I am horrified by a story I read today that ran on BBC News. It was about the recent LVO key leak, but the horror rested at the end of the article, where the following appeared (sic):
“A US judge has thrown out a mass lawsuit brought by users of the PlayStation Network, following a huge security breach in May 2011 which saw the user information of 69 million customers exposed.
The suit accused Sony of failing to adequately protect information and exposing users to identity theft. Judge Battaglia from the US District Court of Southern California pointed to a clause in the user agreement which noted that “there was no such thing as perfect security” and said that the disclaimers meant there were no grounds for the lawsuits.
The plaintiffs have until 9 November to appeal against the decision.”
It seems that it has actually come to this level of astonishing, full-on ignorance, whereby any asinine statement made by a company is now sufficient grounds to absolve them of any and all responsibility for what I find to be blatant (and apparently), remorseless mismanagement of data entrusted to them….. or worse.
“There’s no such thing as perfect security.” Well duh. That’s only RULE NUMBER ONE of security practice. Judge Battaglia, I don’t suppose you’ve ever read about this rule or did even the lightest pass on “homework”, eh?
Maybe here: http://technet.microsoft.com/en-us/library/cc512671.aspx
Or hell, even HERE would have been a start: http://www.scribd.com/doc/441763/The-New-Law-of-Information-Security-Negligence
But that is also to completely miss the point.
The question isn’t “Should SONY perfectly protect user data?”
It is: “Did SONY have in place the best practices, standards, and technology to demonstrate that they were making reasonable effort TO protect user data?”
And: “Is a single line in an ocean of legalese that pays lipservice (and little more?) to security reasonably sufficient to absolve SONY of ALL responsibility?”
Of course, these questions require a judge with at least SOME grasp OF technology, or to at least the sense to have consultation with those who do. Instead, as I see it, Judge Battaglia has decided in his/her “infinite wisdom” that the above questions not only do not deserve a response, but that those who have been compromised as a result are undeserving of consideration because SONY’s legal team included this statement in a user agreement.
So, essentially, a company is no longer responsible for mismanaging (or deliberately not addressing?) basic security practices in technology if they include “nothing’s perfect” in their user agreement.
Awesome. Great job protecting consumers, Judge Battaglia. Why don’t you just decide that consumers have no right to expect reasonable precautions at all? That’s essentially what you’ve now entered to the case law library with this ridiculous decision. You didn’t even try to discover it. You essentially stopped at the first excuse to clear your case log and, it seems, didn’t much give a damn what that actually means to those affected.
Battaglia, have you heard of PCI? Are you even remotely aware of the activity and effort in the technology industry to manage it? Just wondering.
On the other hand, putting on my Devil’s Advocate hat (and believe me, considering this is SONY, it couldn’t be more aptly named)…
Any consumer who agrees to something that fundamentally strips them of recourse in the event of mismanagement or deliberate negligence is a fool.
THAT said… as it well known and damn well documented, the software, gaming, and technology industry (along with a number of others) have made something of a game (cough) of screwing the customer out of due and proper legal resource. And, from all appearances, it seems Battaglia has no issue with this, either. Indeed, I think I’ll just add a disclaimer to my contracts and invoices that reads, “There’s no such thing as a perfect human” and, if we’re to use Battaglia’s rule of law, I can pretty much do as I damn well please…. fraud laws, tort, and contract law be damned.
Like I said… nice work, Battaglia.

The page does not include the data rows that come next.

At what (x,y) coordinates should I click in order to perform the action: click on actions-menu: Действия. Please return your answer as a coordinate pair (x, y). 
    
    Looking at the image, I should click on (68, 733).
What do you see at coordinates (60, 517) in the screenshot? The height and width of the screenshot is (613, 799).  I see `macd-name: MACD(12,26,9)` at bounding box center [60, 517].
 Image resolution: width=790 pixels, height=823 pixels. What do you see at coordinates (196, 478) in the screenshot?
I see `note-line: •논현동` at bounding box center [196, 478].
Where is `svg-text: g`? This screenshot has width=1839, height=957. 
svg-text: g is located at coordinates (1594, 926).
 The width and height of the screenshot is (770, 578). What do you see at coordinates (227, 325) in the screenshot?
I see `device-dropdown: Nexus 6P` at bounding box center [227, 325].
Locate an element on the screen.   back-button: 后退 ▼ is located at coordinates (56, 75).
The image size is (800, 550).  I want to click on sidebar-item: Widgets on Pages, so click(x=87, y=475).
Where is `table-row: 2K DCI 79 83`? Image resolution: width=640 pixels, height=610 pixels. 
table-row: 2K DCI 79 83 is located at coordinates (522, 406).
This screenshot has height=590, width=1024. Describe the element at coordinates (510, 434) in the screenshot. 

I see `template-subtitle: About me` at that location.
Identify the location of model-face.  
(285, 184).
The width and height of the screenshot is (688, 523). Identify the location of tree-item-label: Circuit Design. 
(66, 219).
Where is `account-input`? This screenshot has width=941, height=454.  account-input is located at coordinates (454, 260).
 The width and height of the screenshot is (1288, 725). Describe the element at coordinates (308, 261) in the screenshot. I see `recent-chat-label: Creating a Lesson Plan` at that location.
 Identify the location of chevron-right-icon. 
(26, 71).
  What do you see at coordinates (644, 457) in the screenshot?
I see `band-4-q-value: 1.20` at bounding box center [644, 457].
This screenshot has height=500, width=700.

Well, for corporations, if not for the public you’re supposed to be protecting.
I kicked SONY to the curb years ago over similar concerns. You couldn’t PAY ME or GIFT ME a SONY product or service. Primarily because of crap like this, but also because any company who can have the same damn thing happen repeatedly, in my opinion as a technical analyst, security architect, and business analyst, not only does not deserve my business, they quite obviously wouldn’t know how to appropriately PROTECT my business if they DID have it.
I sincerely hope the people involved in this suit DO appeal, have the sense to get EPIC, EFF, and the ACLU involved, and I wish to them the fortitude, persistence, and gumption to take this kind of corporate callousness and judicial ignorance to the damned mat.